GOAL
Please copy the following records word for word, keeping every line the same.

--

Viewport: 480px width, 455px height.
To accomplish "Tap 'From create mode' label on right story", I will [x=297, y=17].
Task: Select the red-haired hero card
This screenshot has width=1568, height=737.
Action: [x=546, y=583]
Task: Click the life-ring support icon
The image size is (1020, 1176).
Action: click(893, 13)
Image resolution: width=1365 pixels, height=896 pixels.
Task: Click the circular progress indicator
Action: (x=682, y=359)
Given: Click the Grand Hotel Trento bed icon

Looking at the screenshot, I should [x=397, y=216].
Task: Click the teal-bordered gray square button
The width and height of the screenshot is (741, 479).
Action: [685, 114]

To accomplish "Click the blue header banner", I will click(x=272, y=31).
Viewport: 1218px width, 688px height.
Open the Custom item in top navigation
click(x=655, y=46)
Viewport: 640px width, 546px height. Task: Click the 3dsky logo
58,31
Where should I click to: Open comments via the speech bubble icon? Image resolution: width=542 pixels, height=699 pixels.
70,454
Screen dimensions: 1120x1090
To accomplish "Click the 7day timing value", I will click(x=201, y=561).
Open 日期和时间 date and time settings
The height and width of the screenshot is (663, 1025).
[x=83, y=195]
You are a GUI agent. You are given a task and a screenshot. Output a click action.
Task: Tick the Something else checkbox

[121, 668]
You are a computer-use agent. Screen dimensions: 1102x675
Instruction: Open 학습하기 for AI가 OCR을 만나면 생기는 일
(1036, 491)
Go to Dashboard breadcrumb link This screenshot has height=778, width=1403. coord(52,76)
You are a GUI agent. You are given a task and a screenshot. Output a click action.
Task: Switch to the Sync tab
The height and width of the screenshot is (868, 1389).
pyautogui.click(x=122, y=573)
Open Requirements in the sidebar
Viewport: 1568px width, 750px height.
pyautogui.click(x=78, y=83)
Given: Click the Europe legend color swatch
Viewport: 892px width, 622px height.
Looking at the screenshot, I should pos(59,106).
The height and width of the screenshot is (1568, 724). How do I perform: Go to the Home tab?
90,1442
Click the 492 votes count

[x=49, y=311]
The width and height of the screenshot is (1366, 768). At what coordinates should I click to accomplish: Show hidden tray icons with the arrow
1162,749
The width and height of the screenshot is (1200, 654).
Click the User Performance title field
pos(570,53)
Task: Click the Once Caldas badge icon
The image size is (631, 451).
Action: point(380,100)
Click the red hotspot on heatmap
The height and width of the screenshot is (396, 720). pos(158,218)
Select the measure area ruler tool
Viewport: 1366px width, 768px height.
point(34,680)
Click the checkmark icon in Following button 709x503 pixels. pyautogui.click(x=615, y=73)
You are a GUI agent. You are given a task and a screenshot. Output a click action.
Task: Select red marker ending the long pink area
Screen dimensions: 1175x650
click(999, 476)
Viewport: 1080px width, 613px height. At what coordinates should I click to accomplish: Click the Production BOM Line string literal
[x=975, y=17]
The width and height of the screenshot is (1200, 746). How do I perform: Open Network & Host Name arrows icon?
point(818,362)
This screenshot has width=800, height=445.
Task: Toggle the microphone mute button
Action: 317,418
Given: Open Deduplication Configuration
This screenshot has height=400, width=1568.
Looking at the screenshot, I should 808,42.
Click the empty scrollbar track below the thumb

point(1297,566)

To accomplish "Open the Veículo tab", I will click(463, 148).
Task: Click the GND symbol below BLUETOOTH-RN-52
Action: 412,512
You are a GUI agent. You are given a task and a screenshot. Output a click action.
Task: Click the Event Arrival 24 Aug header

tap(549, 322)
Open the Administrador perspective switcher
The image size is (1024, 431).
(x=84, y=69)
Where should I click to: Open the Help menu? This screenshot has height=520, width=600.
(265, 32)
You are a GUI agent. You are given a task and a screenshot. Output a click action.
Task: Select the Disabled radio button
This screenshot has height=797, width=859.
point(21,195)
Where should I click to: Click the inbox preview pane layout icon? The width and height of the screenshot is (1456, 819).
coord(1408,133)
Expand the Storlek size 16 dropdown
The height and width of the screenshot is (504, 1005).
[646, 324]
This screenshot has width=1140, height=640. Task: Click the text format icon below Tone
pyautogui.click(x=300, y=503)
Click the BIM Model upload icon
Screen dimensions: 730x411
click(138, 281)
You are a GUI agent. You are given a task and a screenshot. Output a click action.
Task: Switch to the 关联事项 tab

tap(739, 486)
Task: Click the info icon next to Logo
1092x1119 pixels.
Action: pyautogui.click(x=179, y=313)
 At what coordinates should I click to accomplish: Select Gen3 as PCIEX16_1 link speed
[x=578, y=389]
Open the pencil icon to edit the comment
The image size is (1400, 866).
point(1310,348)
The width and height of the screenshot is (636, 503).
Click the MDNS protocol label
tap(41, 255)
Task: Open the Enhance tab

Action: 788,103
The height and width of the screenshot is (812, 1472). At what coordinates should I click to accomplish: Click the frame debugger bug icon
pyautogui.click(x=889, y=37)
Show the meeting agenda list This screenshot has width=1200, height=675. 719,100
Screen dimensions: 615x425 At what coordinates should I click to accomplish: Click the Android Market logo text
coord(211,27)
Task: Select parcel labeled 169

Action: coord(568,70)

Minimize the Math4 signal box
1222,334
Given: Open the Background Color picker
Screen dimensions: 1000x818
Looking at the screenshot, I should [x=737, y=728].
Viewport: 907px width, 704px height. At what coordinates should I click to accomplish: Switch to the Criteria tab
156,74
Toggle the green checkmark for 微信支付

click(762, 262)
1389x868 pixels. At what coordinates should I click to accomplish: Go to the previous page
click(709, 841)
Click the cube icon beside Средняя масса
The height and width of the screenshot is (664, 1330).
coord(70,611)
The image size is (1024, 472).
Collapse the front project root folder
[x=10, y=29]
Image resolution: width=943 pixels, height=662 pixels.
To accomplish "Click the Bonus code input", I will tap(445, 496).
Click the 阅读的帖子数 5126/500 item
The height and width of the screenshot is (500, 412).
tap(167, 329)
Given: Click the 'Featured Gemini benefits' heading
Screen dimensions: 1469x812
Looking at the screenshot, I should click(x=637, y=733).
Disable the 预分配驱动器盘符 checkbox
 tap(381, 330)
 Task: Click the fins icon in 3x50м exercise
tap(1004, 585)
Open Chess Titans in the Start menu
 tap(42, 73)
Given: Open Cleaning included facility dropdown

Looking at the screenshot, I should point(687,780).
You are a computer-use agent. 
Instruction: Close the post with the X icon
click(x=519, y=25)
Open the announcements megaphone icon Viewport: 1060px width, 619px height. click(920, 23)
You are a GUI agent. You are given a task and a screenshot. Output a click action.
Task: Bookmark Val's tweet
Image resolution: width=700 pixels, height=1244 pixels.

--

SOLVED PROBLEM
Viewport: 480px width, 455px height.
To accomplish "Tap 'From create mode' label on right story", I will [x=297, y=17].
Task: Select the red-haired hero card
This screenshot has width=1568, height=737.
Action: [x=546, y=583]
Task: Click the life-ring support icon
The image size is (1020, 1176).
Action: click(893, 13)
Image resolution: width=1365 pixels, height=896 pixels.
Task: Click the circular progress indicator
Action: (x=682, y=359)
Given: Click the Grand Hotel Trento bed icon

Looking at the screenshot, I should [x=397, y=216].
Task: Click the teal-bordered gray square button
The width and height of the screenshot is (741, 479).
Action: [685, 114]

To accomplish "Click the blue header banner", I will click(x=272, y=31).
Viewport: 1218px width, 688px height.
Open the Custom item in top navigation
click(x=655, y=46)
Viewport: 640px width, 546px height. Task: Click the 3dsky logo
58,31
Where should I click to: Open comments via the speech bubble icon? Image resolution: width=542 pixels, height=699 pixels.
70,454
Screen dimensions: 1120x1090
To accomplish "Click the 7day timing value", I will click(x=201, y=561).
Open 日期和时间 date and time settings
The height and width of the screenshot is (663, 1025).
[x=83, y=195]
You are a GUI agent. You are given a task and a screenshot. Output a click action.
Task: Tick the Something else checkbox

[121, 668]
You are a computer-use agent. Screen dimensions: 1102x675
Instruction: Open 학습하기 for AI가 OCR을 만나면 생기는 일
(1036, 491)
Go to Dashboard breadcrumb link This screenshot has height=778, width=1403. coord(52,76)
You are a GUI agent. You are given a task and a screenshot. Output a click action.
Task: Switch to the Sync tab
The height and width of the screenshot is (868, 1389).
pyautogui.click(x=122, y=573)
Open Requirements in the sidebar
Viewport: 1568px width, 750px height.
pyautogui.click(x=78, y=83)
Given: Click the Europe legend color swatch
Viewport: 892px width, 622px height.
Looking at the screenshot, I should pos(59,106).
The height and width of the screenshot is (1568, 724). How do I perform: Go to the Home tab?
90,1442
Click the 492 votes count

[x=49, y=311]
The width and height of the screenshot is (1366, 768). At what coordinates should I click to accomplish: Show hidden tray icons with the arrow
1162,749
The width and height of the screenshot is (1200, 654).
Click the User Performance title field
pos(570,53)
Task: Click the Once Caldas badge icon
The image size is (631, 451).
Action: point(380,100)
Click the red hotspot on heatmap
The height and width of the screenshot is (396, 720). pos(158,218)
Select the measure area ruler tool
Viewport: 1366px width, 768px height.
point(34,680)
Click the checkmark icon in Following button 709x503 pixels. pyautogui.click(x=615, y=73)
You are a GUI agent. You are given a task and a screenshot. Output a click action.
Task: Select red marker ending the long pink area
Screen dimensions: 1175x650
click(999, 476)
Viewport: 1080px width, 613px height. At what coordinates should I click to accomplish: Click the Production BOM Line string literal
[x=975, y=17]
The width and height of the screenshot is (1200, 746). How do I perform: Open Network & Host Name arrows icon?
point(818,362)
This screenshot has width=800, height=445.
Task: Toggle the microphone mute button
Action: 317,418
Given: Open Deduplication Configuration
This screenshot has height=400, width=1568.
Looking at the screenshot, I should 808,42.
Click the empty scrollbar track below the thumb

point(1297,566)

To accomplish "Open the Veículo tab", I will click(463, 148).
Task: Click the GND symbol below BLUETOOTH-RN-52
Action: 412,512
You are a GUI agent. You are given a task and a screenshot. Output a click action.
Task: Click the Event Arrival 24 Aug header

tap(549, 322)
Open the Administrador perspective switcher
The image size is (1024, 431).
(x=84, y=69)
Where should I click to: Open the Help menu? This screenshot has height=520, width=600.
(265, 32)
You are a GUI agent. You are given a task and a screenshot. Output a click action.
Task: Select the Disabled radio button
This screenshot has height=797, width=859.
point(21,195)
Where should I click to: Click the inbox preview pane layout icon? The width and height of the screenshot is (1456, 819).
coord(1408,133)
Expand the Storlek size 16 dropdown
The height and width of the screenshot is (504, 1005).
[646, 324]
This screenshot has width=1140, height=640. Task: Click the text format icon below Tone
pyautogui.click(x=300, y=503)
Click the BIM Model upload icon
Screen dimensions: 730x411
click(138, 281)
You are a GUI agent. You are given a task and a screenshot. Output a click action.
Task: Switch to the 关联事项 tab

tap(739, 486)
Task: Click the info icon next to Logo
1092x1119 pixels.
Action: pyautogui.click(x=179, y=313)
 At what coordinates should I click to accomplish: Select Gen3 as PCIEX16_1 link speed
[x=578, y=389]
Open the pencil icon to edit the comment
The image size is (1400, 866).
point(1310,348)
The width and height of the screenshot is (636, 503).
Click the MDNS protocol label
tap(41, 255)
Task: Open the Enhance tab

Action: 788,103
The height and width of the screenshot is (812, 1472). At what coordinates should I click to accomplish: Click the frame debugger bug icon
pyautogui.click(x=889, y=37)
Show the meeting agenda list This screenshot has width=1200, height=675. 719,100
Screen dimensions: 615x425 At what coordinates should I click to accomplish: Click the Android Market logo text
coord(211,27)
Task: Select parcel labeled 169

Action: coord(568,70)

Minimize the Math4 signal box
1222,334
Given: Open the Background Color picker
Screen dimensions: 1000x818
Looking at the screenshot, I should [x=737, y=728].
Viewport: 907px width, 704px height. At what coordinates should I click to accomplish: Switch to the Criteria tab
156,74
Toggle the green checkmark for 微信支付

click(762, 262)
1389x868 pixels. At what coordinates should I click to accomplish: Go to the previous page
click(709, 841)
Click the cube icon beside Средняя масса
The height and width of the screenshot is (664, 1330).
coord(70,611)
The image size is (1024, 472).
Collapse the front project root folder
[x=10, y=29]
Image resolution: width=943 pixels, height=662 pixels.
To accomplish "Click the Bonus code input", I will tap(445, 496).
Click the 阅读的帖子数 5126/500 item
The height and width of the screenshot is (500, 412).
tap(167, 329)
Given: Click the 'Featured Gemini benefits' heading
Screen dimensions: 1469x812
Looking at the screenshot, I should click(x=637, y=733).
Disable the 预分配驱动器盘符 checkbox
 tap(381, 330)
 Task: Click the fins icon in 3x50м exercise
tap(1004, 585)
Open Chess Titans in the Start menu
 tap(42, 73)
Given: Open Cleaning included facility dropdown

Looking at the screenshot, I should point(687,780).
You are a computer-use agent. 
Instruction: Close the post with the X icon
click(x=519, y=25)
Open the announcements megaphone icon Viewport: 1060px width, 619px height. click(920, 23)
You are a GUI agent. You are given a task and a screenshot. Output a click action.
Task: Bookmark Val's tweet
Image resolution: width=700 pixels, height=1244 pixels.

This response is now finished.